Start of DATA SHOWN
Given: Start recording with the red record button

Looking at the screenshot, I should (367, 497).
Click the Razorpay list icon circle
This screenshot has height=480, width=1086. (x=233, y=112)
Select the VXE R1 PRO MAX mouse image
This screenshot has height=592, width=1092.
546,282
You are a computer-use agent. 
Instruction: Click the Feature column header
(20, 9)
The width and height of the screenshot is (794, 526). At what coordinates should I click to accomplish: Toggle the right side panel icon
End of DATA SHOWN
Start of DATA SHOWN
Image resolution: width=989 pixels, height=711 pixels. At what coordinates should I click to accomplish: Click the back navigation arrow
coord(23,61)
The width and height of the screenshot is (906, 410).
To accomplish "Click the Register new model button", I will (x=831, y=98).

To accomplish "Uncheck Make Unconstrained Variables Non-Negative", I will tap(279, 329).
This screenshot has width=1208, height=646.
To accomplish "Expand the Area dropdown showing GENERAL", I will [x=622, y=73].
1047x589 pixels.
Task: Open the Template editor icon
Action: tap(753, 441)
End of DATA SHOWN
## TO BE DONE
Reproduce verbatim the lines between the one containing "will tap(279, 329)." and the one containing "Action: tap(753, 441)", inclusive.

## WRITTEN RESPONSE
To accomplish "Uncheck Make Unconstrained Variables Non-Negative", I will tap(279, 329).
This screenshot has width=1208, height=646.
To accomplish "Expand the Area dropdown showing GENERAL", I will [x=622, y=73].
1047x589 pixels.
Task: Open the Template editor icon
Action: tap(753, 441)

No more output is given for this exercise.